I recently had to make a decision about how to pay my student loans. One option was to follow a standard repayment plan, equal payments each month for the life of the loan. Another option was to sign up for a payment plan based off my income. I would make smaller payments each month -which usually means a longer loan- but then after 25 years the loan would be forgiven.

At first I thought the decision would be easy. Lower payments and a debt that would be forgiven? Why wouldn’t I choose the income based plan? I knew there were good financial reasons to pay off debt sooner: less money paid on interest, better cash flow month to month, etc. etc.  But as I did the math I found that financially the income based plan was still the best option.

So, I signed up. I felt smart for having more to spend each month and gracious to the government program that was making it all possible.
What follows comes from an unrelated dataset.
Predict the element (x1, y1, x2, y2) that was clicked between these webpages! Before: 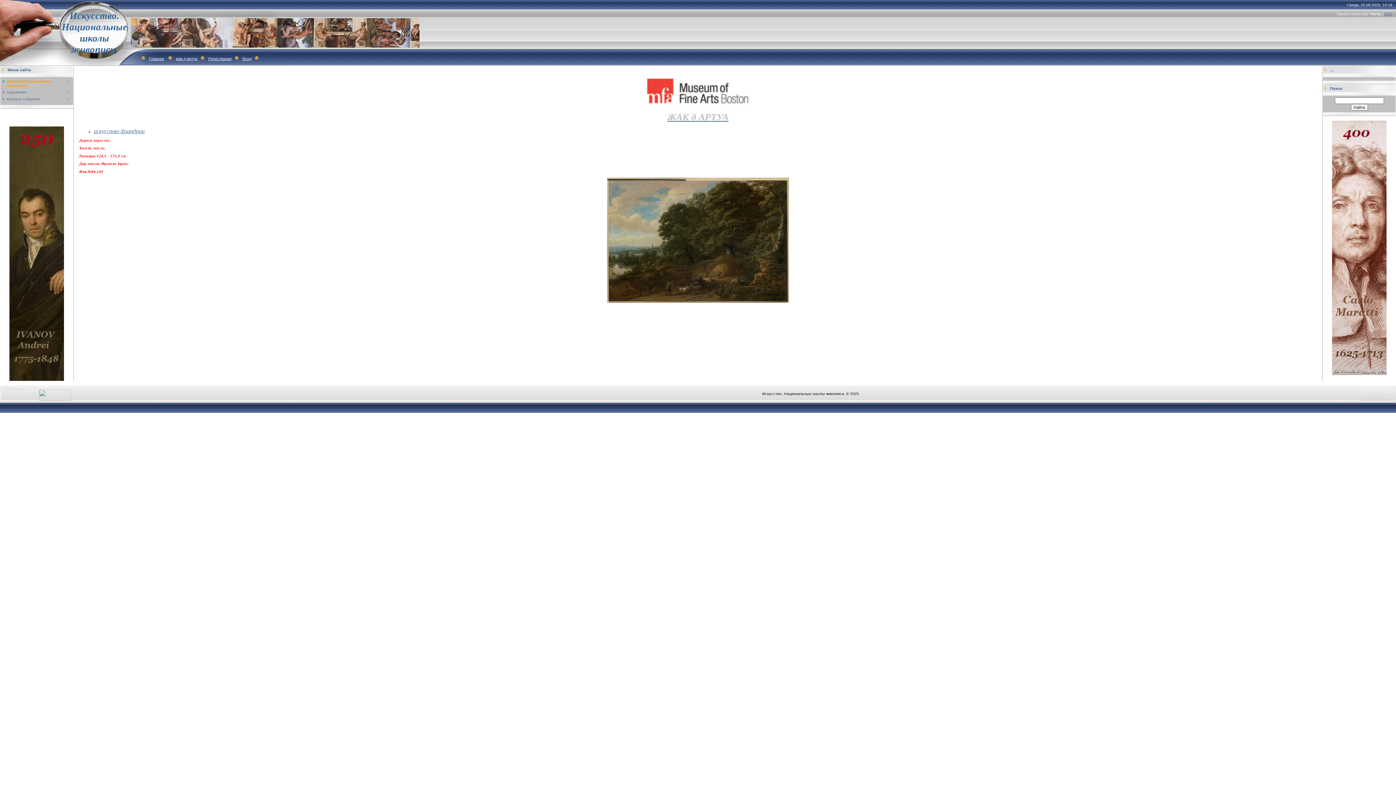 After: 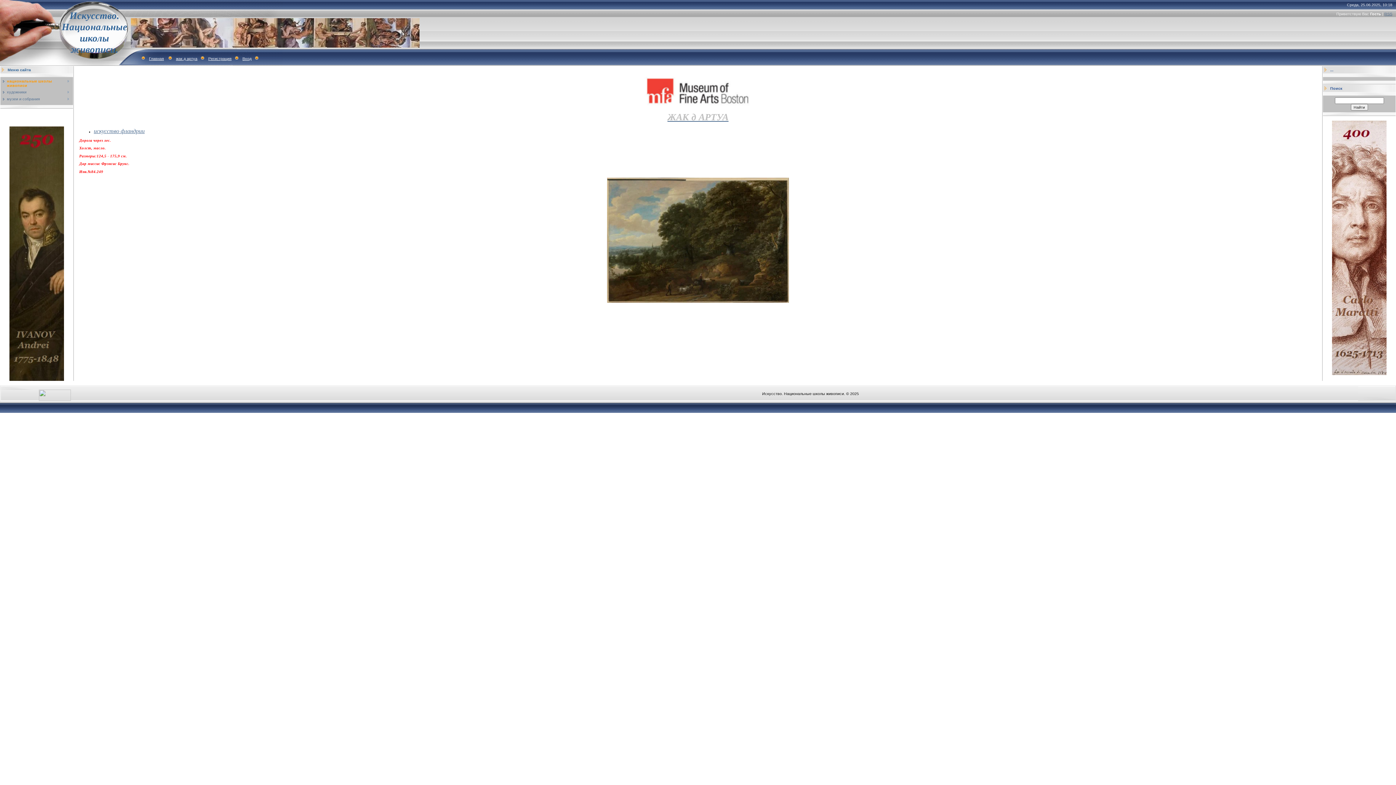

And yet, something felt off. I knew I wasn’t doing anything illegal, I was choosing a repayment plan that was being offered to me, and honestly reporting my income. But I also knew that I could afford to pay more, but was choosing not to knowing that what I didn’t pay would simply be forgiven later.

The more I thought about it, the more dishonest it felt. I wasn’t sure if what I was doing was right or wrong, but I wanted to find out. So, I asked around. I talked to my friends, older folks in my Church, my parents, trying to get a sense of what other people thought about debt, and how I should think about it for myself.

Talking about my situation with others let me see things from their perspective, and forced me to be honest with myself about what I was doing. In the end, I decided that I wanted to do my best to repay the loan in full as quickly as I could, and not depend on debt forgiveness to make everything all right later.

That doesn’t mean everyone should come to the same answer, but the next time you come to a hard decision about money, remember, there’s often more to consider than just the money. If you aren’t sure what to do, talk to people. A good friend will always help you find your way.


  1. That’s integrity right there and we need more of it all around. My hat’s off to you for doing what you felt was right.

  2. Thanks for the kind words Jason. As time has gone on it has definitely become clear that it was the right choice.

  3. I know you are securedly enveloped by the peace of doing what is right, which is far more expensive than the price of your forgiven debt… salute!